Section 1.11 “Change
in Control Price” means the price per share of Company Common Stock paid in conjunction with any transaction resulting in
a Change in Control. If any part of the offered price is payable other than in cash, the value of the non-cash portion of the Change in
Control Price shall be determined in good faith by the Administrator as constituted immediately prior to the Change in Control.
Section 1.12 “Code”
means the Internal Revenue Code of 1986, as amended.
Section 1.13 “Company
Common Stock” means the common stock, par value $0.0001 per share, of the Company and such other stock or securities into
which such common stock is hereafter converted or for which such common stock is exchanged.
Section 1.14 “Company
Group” means the Company and its direct or indirect Subsidiaries.
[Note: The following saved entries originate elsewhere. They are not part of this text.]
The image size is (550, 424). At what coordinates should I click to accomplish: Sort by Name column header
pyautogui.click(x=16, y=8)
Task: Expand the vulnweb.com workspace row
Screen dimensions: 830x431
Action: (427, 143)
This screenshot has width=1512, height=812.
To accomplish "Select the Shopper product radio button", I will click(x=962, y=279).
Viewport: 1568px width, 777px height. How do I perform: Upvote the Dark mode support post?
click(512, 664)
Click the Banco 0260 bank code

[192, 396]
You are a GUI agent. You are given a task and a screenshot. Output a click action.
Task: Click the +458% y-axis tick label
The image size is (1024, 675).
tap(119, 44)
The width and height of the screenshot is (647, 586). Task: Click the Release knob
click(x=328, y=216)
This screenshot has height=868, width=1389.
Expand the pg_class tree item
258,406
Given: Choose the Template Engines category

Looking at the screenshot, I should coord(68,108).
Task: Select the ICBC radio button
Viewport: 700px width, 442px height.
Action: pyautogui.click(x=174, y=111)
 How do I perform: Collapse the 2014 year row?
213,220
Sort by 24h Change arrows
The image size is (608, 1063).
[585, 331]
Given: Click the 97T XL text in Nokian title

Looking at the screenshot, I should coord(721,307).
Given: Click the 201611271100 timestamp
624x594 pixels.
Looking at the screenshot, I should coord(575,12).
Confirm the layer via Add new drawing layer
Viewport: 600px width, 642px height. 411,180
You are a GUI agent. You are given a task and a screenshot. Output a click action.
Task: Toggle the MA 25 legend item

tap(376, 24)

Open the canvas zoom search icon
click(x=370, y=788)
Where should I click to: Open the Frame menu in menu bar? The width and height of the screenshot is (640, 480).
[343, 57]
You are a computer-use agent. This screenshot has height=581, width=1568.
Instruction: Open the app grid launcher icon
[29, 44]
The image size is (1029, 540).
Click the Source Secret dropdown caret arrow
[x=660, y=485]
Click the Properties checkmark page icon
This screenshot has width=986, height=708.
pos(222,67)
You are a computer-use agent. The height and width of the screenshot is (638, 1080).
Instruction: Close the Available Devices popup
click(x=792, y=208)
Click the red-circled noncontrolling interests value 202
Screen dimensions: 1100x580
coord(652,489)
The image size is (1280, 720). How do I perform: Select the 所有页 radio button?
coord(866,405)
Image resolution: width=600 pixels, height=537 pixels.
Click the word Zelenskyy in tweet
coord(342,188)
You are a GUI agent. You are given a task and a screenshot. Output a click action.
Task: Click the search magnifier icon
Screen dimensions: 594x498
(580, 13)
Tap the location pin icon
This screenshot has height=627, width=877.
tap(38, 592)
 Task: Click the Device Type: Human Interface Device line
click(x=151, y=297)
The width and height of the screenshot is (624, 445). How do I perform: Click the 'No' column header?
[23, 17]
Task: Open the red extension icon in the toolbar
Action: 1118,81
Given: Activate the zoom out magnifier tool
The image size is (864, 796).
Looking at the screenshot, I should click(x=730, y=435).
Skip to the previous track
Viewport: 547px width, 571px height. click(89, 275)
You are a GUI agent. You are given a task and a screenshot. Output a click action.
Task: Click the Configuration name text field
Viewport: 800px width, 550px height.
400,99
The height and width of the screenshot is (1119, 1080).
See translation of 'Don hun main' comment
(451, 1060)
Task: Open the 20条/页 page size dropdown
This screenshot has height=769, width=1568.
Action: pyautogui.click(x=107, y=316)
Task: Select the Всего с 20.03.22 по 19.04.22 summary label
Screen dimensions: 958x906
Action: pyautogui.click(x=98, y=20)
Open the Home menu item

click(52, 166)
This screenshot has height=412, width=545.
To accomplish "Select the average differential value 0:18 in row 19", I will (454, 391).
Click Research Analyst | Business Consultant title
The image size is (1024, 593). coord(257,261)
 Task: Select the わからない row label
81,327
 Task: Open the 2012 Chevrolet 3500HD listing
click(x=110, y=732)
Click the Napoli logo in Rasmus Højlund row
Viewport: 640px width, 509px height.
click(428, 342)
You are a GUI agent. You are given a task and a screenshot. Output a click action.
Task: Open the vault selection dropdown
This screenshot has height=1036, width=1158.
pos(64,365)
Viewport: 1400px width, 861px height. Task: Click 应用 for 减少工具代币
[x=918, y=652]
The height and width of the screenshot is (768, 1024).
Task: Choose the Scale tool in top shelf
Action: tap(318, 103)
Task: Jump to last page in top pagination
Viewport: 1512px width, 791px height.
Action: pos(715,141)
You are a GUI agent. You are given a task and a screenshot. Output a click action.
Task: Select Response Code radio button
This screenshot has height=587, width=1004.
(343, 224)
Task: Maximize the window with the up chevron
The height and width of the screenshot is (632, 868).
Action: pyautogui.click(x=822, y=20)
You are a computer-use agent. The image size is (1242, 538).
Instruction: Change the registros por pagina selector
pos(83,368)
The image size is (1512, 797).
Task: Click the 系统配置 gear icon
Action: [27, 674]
Section 1.15 “Compensation
Year” means the period from one annual meeting of stockholders to the next following annual meeting of stockholders.
Section 1.16 “Competitive
Activity” means a Participant’s material breach of restrictive covenants relating to noncompetition, nonsolicitation
(of customers or employees) or preservation of confidential information or other covenants having the same or similar scope, included
in an Award Agreement or other agreement to which the Participant and the Company or any of its Affiliates is a party.
Section 1.17 “Corporate
Event” means, as determined by the Administrator, any transaction or event described in Section 3.3(a) or any unusual or
infrequently occurring transaction or event affecting the Company, any Subsidiary of the Company, or the financial statements of the Company
or any of its Subsidiaries, or changes in applicable laws, regulations or accounting principles (including, without limitation, a recapitalization
of the Company).
Section 1.18 “Director”
means a member of the Board or a member of the board of directors of any Subsidiary.
Section 1.19 “Disability”
means (x) for Awards that are not subject to Section 409A of the Code, “disability” as such term is defined in the long-term
disability insurance plan or program of the Company or any Subsidiary then covering the Participant, and (y) for Awards that are subject
to Section 409A of the Code, “disability” has the meaning set forth in Section 409A(a)(2)(c) of the Code; provided that
with respect to Awards that are not subject to Section 409A, in the case of any Participant who, as of the date of determination, is a
party to an effective services, severance, consulting or employment agreement with the Company or any Subsidiary of the Company that employs
such individual, “Disability” has the meaning, if any, specified in such agreement.
Section 1.20 “Dividend
Equivalent” means the right to receive payments, in cash or in Shares, based on dividends paid with respect to Shares.
Section 1.21 “Eligible
Representative” for a Participant means such Participant’s personal representative or such other person as is empowered
under the deceased Participant’s will or the then applicable laws of descent and distribution to represent the Participant hereunder.
Section 1.22 “Employee”
means any individual classified as an employee by the Company or one of its Subsidiaries.
Section 1.23 “Exchange
Act” means the Securities Exchange Act of 1934, as amended.
Section 1.24 “Executive
Officer” means each person who is an officer or employee of the Company or any of its Subsidiaries and who is subject to
the reporting requirements under Section 16(a) of the Exchange Act.
Section 1.25 “Fair
Market Value” means, unless otherwise determined by the Administrator from time to time, the closing transaction price of
a Share as reported on the NASDAQ Stock Market LLC on the date as of which such value is being determined or, if Shares are not listed
on the NASDAQ Stock Market LLC, the closing transaction price of a Share on the principal national stock exchange on which Shares are
traded on the date as of which such value is being determined or, if there shall be no reported transactions for such date, on the next
preceding date for which transactions were reported; provided, however, that if Shares are not listed on a national stock exchange or
if Fair Market Value for any date cannot be so determined, Fair Market Value shall be determined by the Administrator by whatever means
or method as the Administrator, in the good faith exercise of its discretion, shall at such time deem appropriate and in compliance with
Section 409A of the Code.
Section 1.26 “Good
Reason” means, unless otherwise provided in the Award Agreement, a material reduction in the Participant’s base salary
or a material reduction in the Participant’s target annual cash incentive compensation opportunity, in each case, other than (a)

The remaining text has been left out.